Los que hemos empapado nuestra fe en el Amor del Dios de Jesucristo no somos esenios ni deberíamos serlo. No podemos vivir una santidad aislada del mundo en el que vivimos, mirando por encima de los hombros a los que no viven su fe como deberían, porque eso es una contradicción en sí misma. Ser santo es vivir el esfuerzo con perseverancia y testimonio en medio del mundo en el que estamos, para ser motivo de santificación de aquellos que no conocen realmente las grandezas del Amor de Dios.
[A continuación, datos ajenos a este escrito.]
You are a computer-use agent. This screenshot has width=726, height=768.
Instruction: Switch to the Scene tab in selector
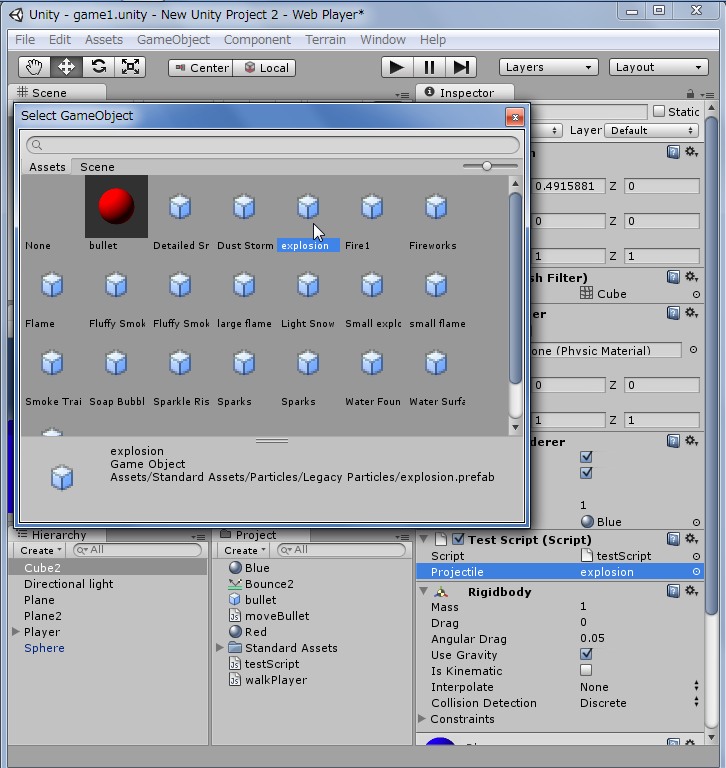(97, 167)
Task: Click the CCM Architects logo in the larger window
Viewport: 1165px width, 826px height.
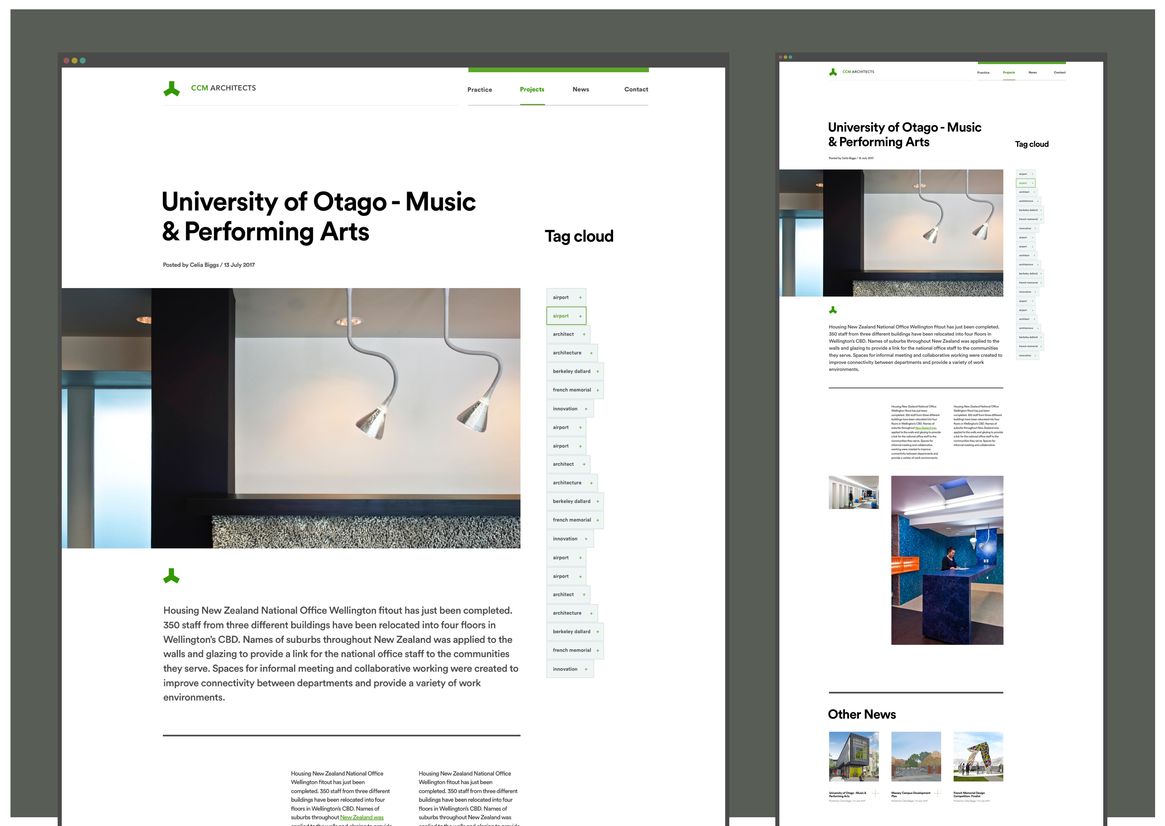Action: click(209, 88)
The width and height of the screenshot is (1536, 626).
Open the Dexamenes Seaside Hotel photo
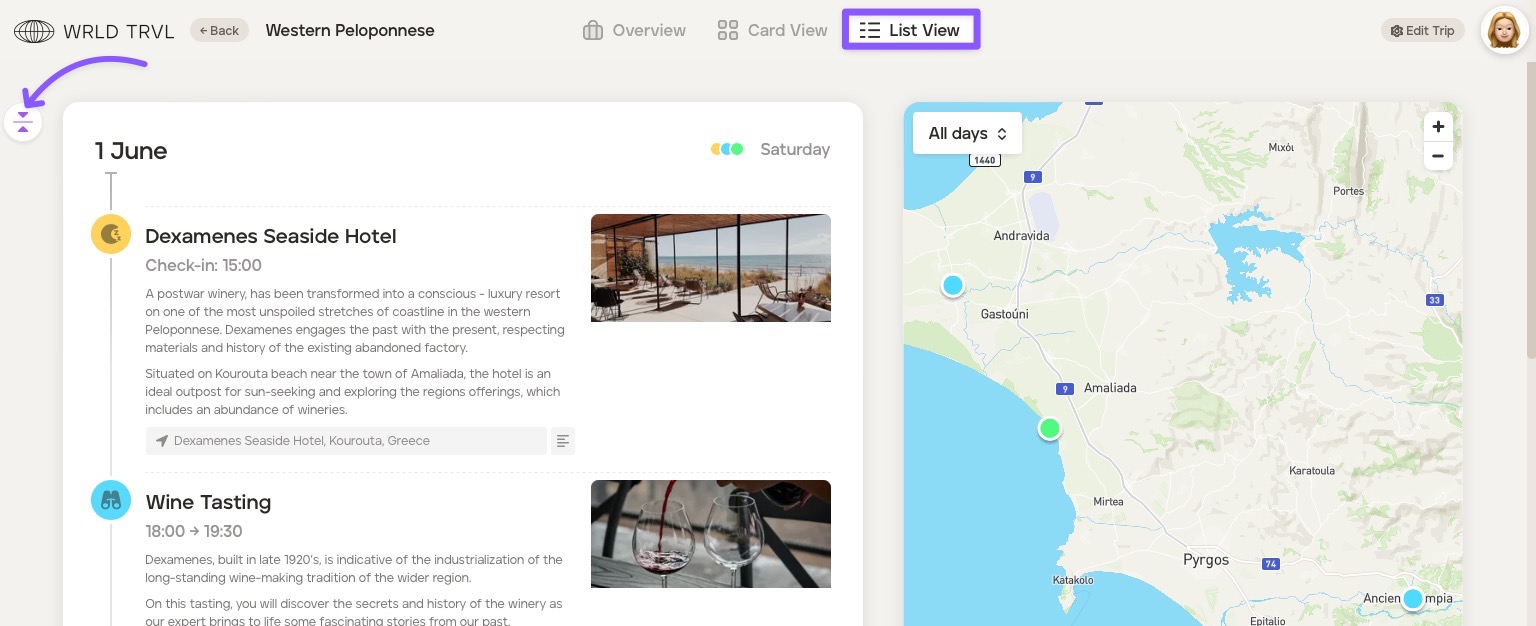tap(710, 268)
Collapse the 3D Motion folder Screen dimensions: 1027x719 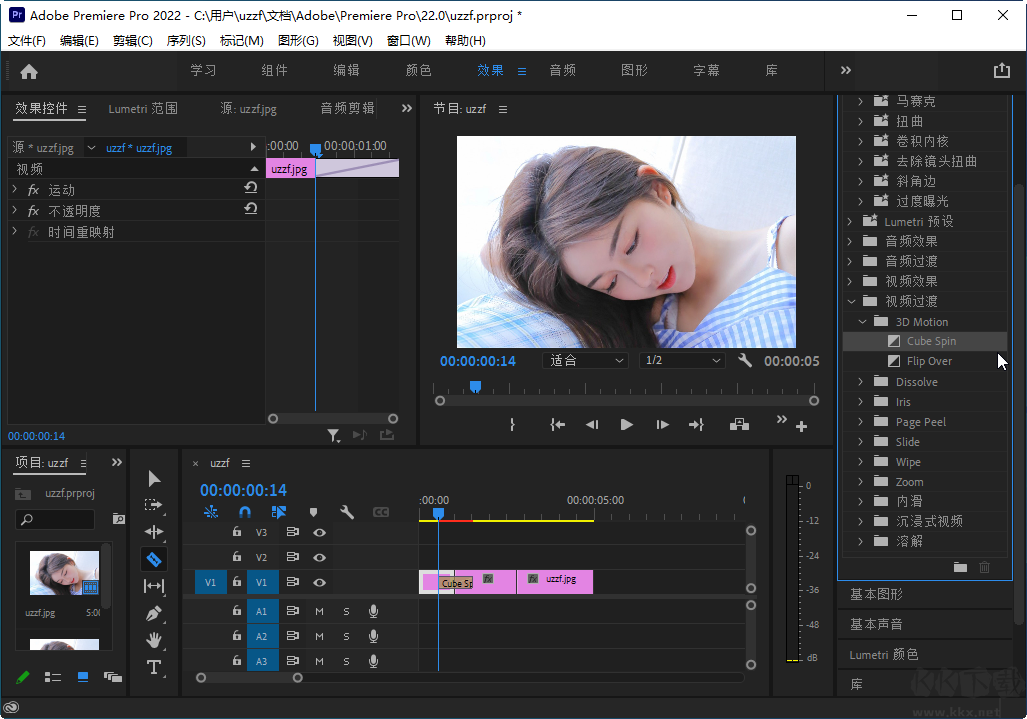tap(860, 321)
Así que no relativices tu fe, no cometas el error de ser un antitestimonio para este mundo que tanto necesita de Dios. La fe en nuestro Señor se vive o no se vive, y no puede ser relativizada, porque tan pronto se hace, deja de ser fe en Jesucristo. Así nos recuerda el santo Padre Benedicto XVI en su mensaje de Navidad: “En realidad, Dios no cambia: es fiel a Sí mismo”. Pero vive la dureza de ese esfuerzo para ti mismo, y no juzgues al hermano que no puede hacerlo. Contigo, dureza, con él, misericordia. Y así podremos comprometernos con este mundo, para ser luz en él, incluso en medio de sus contradicciones.